Commençons par balayer devant nos portes, interrogeons-nous sur la qualité des livres que nous écrivons et que nous éditons. La désertification des librairies n'a pas attendu le COVID-19.

Un bon livre trouvera toujours ses lecteurs, un mauvais livre fera toujours plus de dégât que pas de livre du tout.
Dans le fond, on pourrait adhérer. Vous dîtes que c'est à l'État de bouger.

Et pourquoi pas vous, les petits éditeurs, ne vous alliez-vous pas pour former un groupe à vous tout seul ?

Seul, vous n'êtes rien : vous n'obtiendrez rien de l'État, encore moins de la Poste (dont on a pu mesurer l'inefficacité pendant la crise, même si elle a cherché à rattraper un peu le coup).

Vous avez la même problématique que les libraires : trop petit, trop faible, pas assez de volumes (pas en stock, à envoyer !)

Formez un groupe : négociez au nom de dix mille éditeurs au lieu d'un... comme un certain Amazon qui, tout seul, n'est finalement pas grand chose (même si, par la force des choses, il est devenu énorme).

C'est bien d'attendre le secours de quelqu'un d'autre : c'est encore mieux d'y pourvoir par soi-même quand peut.

Amis éditeur et libraire, n'hésitez pas à vous unir...

Et si tous les écrivains du monde pouvaient aussi se donner la main, nous ne vivrions pas cette précarité de notre métier.
Monsieur "Oui Mais..." c'est justement parce que nous avons la volonté de nous unir que mes confrères et moi-même avons émis cette pétition, qui regroupe déjà plus de 20 000 signatures. De nombreux synicats des métiers du livre se sont ralliés à notre cause et nous continuons sans relâche à la partager avec nos confrères éditeurs et libraires, mais aussi auteurs, correcteurs, imprimeurs... dans le but de, comme vous l'écrivez "négocier à dix mille éditeurs au lieu d'un" afin de défendre nos intérets communs qui sont la sauvegarde de nos emplois et par ceux-là, la perennité de notre diversité culturelle.
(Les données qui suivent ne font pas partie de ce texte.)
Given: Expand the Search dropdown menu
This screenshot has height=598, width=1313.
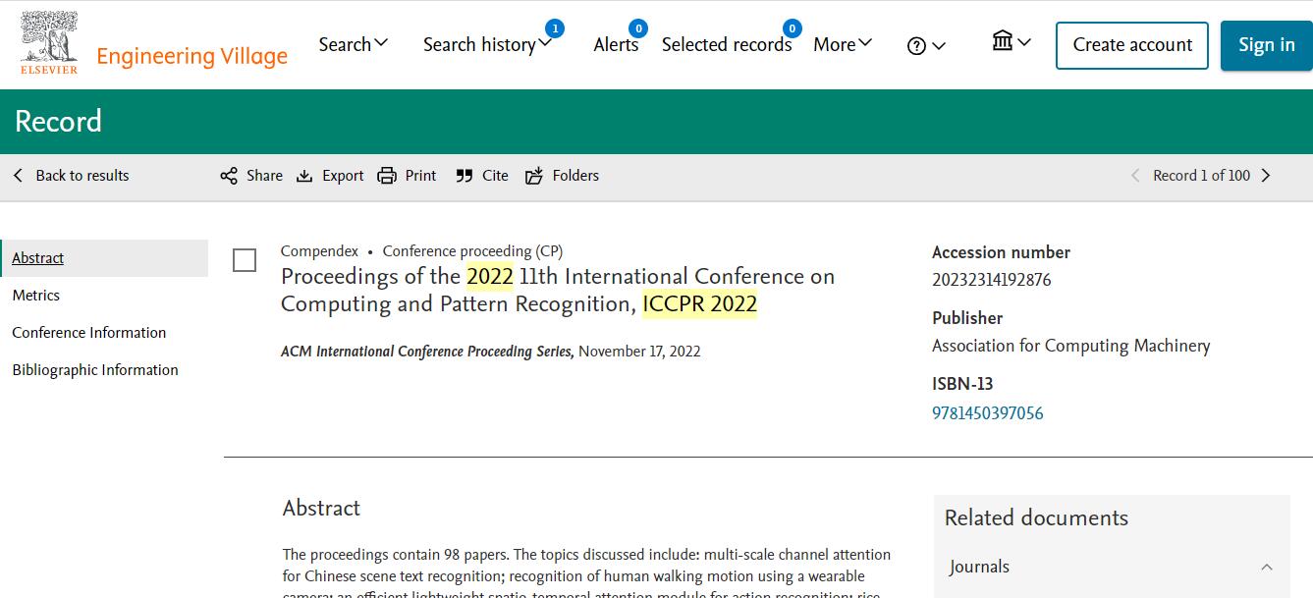Looking at the screenshot, I should pos(354,44).
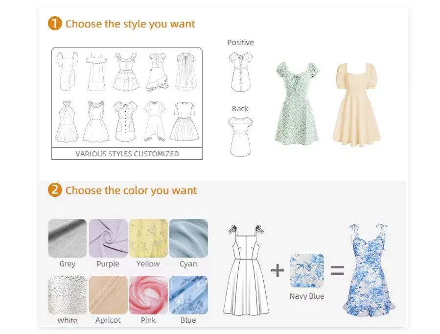
Task: Select the tie-strap sundress outline
Action: coord(246,269)
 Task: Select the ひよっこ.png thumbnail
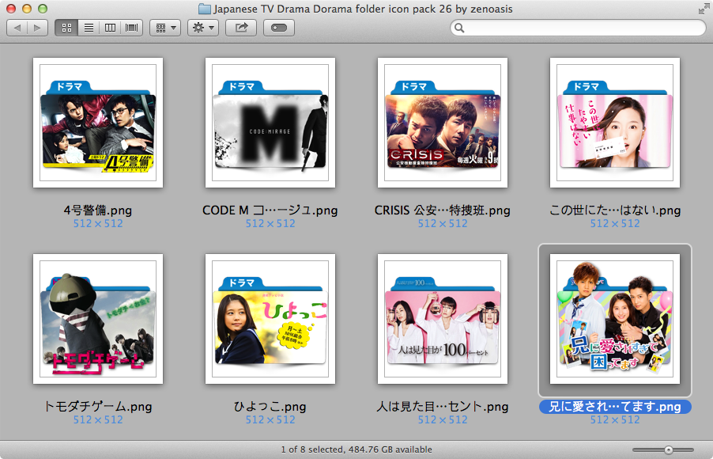(x=270, y=319)
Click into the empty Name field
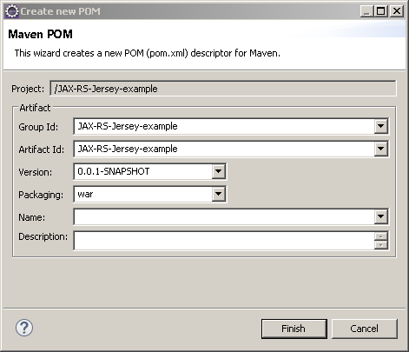 (x=224, y=216)
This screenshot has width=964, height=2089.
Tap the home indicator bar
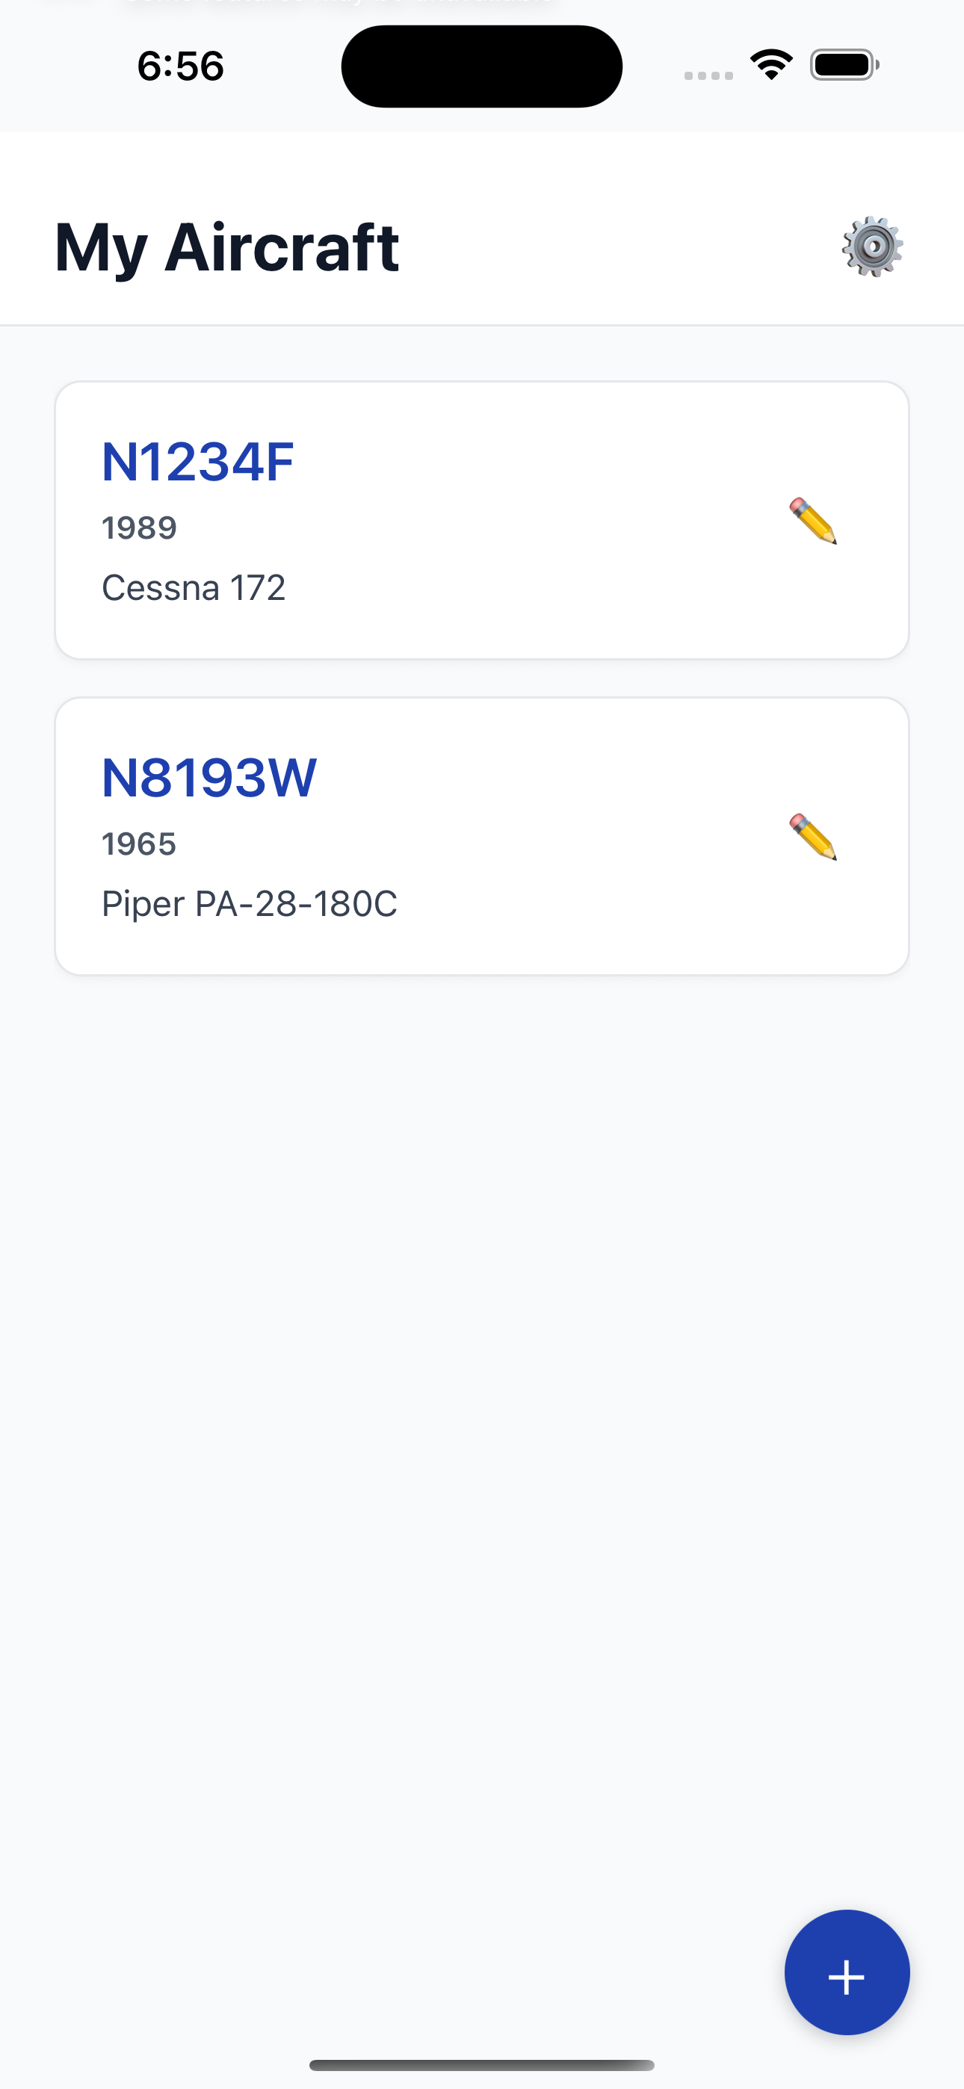(x=481, y=2065)
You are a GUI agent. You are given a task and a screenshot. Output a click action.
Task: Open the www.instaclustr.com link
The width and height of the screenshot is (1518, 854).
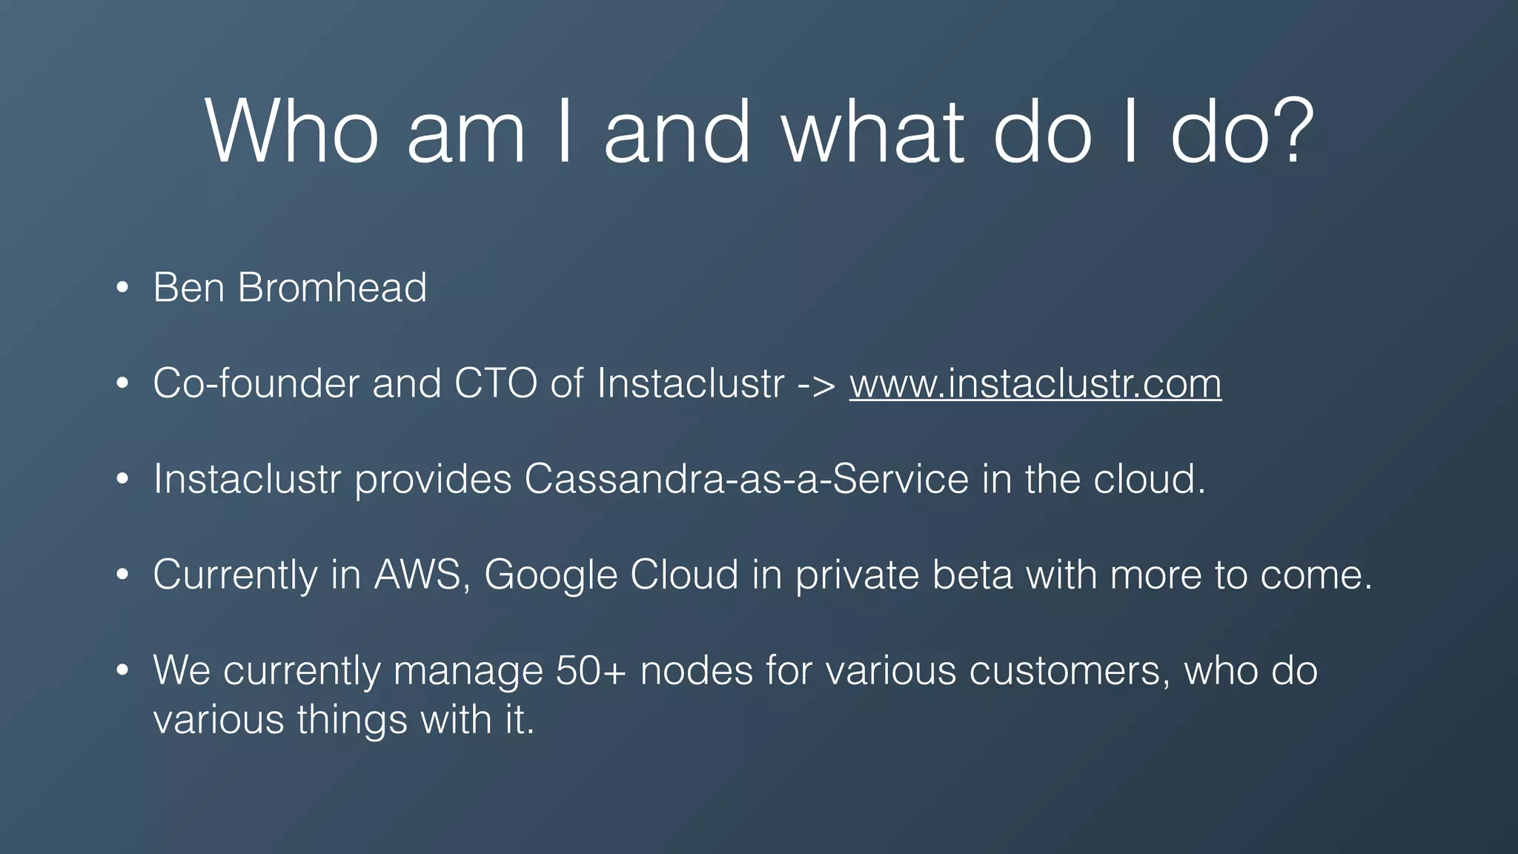tap(1035, 383)
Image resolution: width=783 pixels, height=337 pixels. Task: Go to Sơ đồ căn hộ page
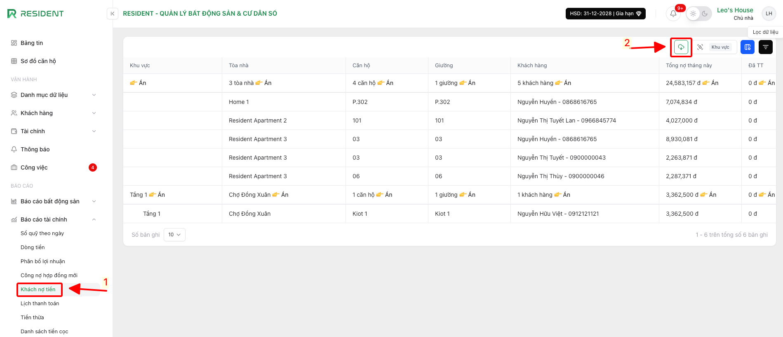point(38,61)
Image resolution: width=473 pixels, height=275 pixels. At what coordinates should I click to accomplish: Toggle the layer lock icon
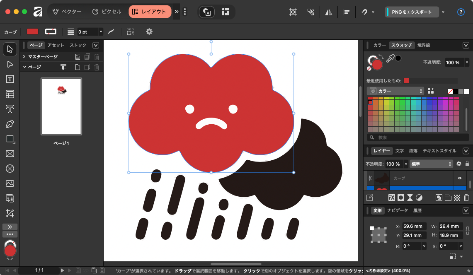(x=467, y=164)
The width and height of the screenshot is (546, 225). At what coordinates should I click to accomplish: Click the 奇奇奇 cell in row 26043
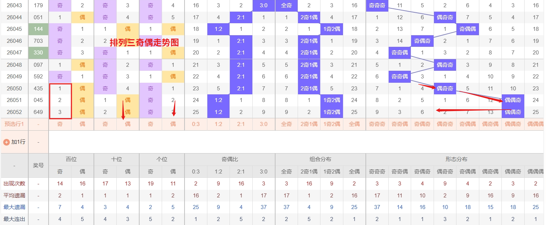(x=377, y=5)
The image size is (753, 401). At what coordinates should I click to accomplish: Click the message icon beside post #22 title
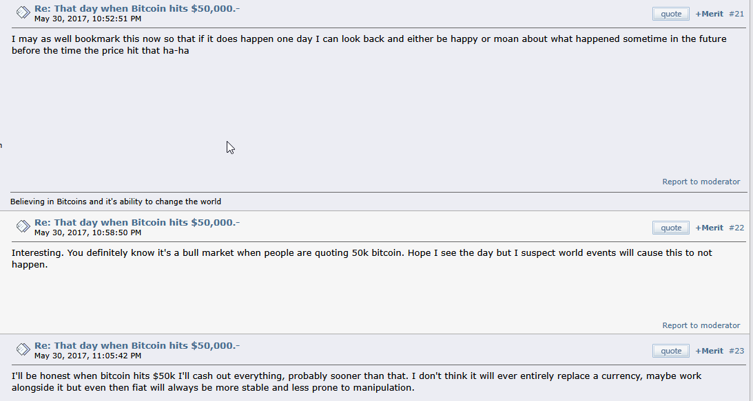pos(23,226)
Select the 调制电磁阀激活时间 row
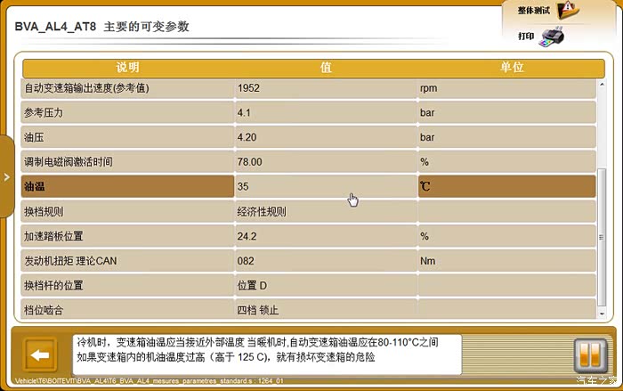The height and width of the screenshot is (391, 623). pyautogui.click(x=127, y=162)
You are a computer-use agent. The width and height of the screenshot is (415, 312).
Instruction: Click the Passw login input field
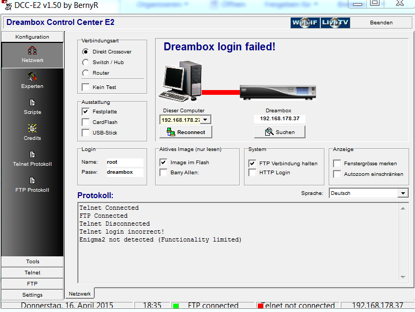(x=124, y=172)
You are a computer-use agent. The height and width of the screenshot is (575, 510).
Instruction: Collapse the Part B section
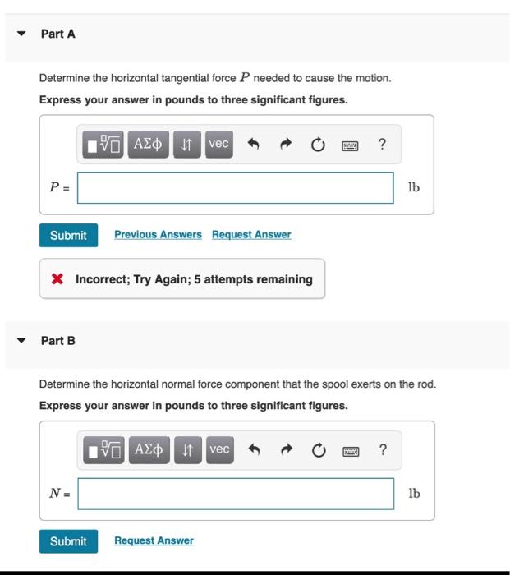21,340
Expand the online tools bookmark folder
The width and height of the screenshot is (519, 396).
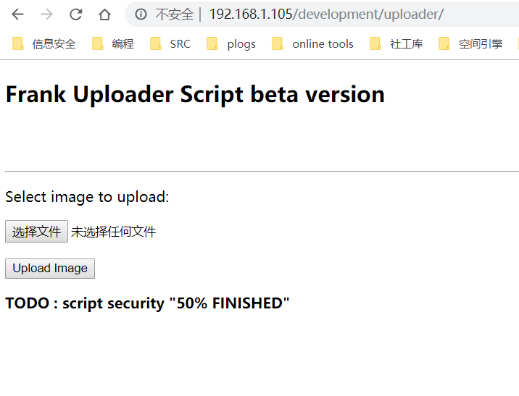click(312, 43)
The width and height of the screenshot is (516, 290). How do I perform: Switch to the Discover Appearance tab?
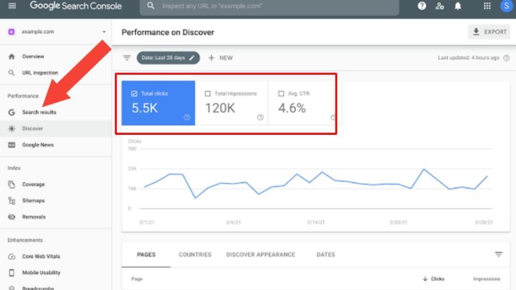[260, 255]
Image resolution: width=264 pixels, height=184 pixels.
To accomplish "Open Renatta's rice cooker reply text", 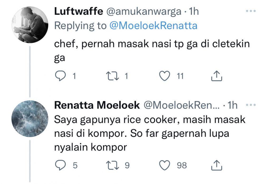I will [150, 133].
De plus, nous n'attendons pas sans rien faire, et nous avons mis en place des passerelles et des solutions entre confrères pour espérer sortir de l'impasse. Je partage totalement votre opinion, c'est l'union qui fait la force. Nous entendons bien véhiculer d'une seule voix notre cause. Esérons que notre voix porte haut.
Vous avez tout à fait raison M. Araujo, il faut sauver les petites maisons d'édition. Je suis avec attention votre combat.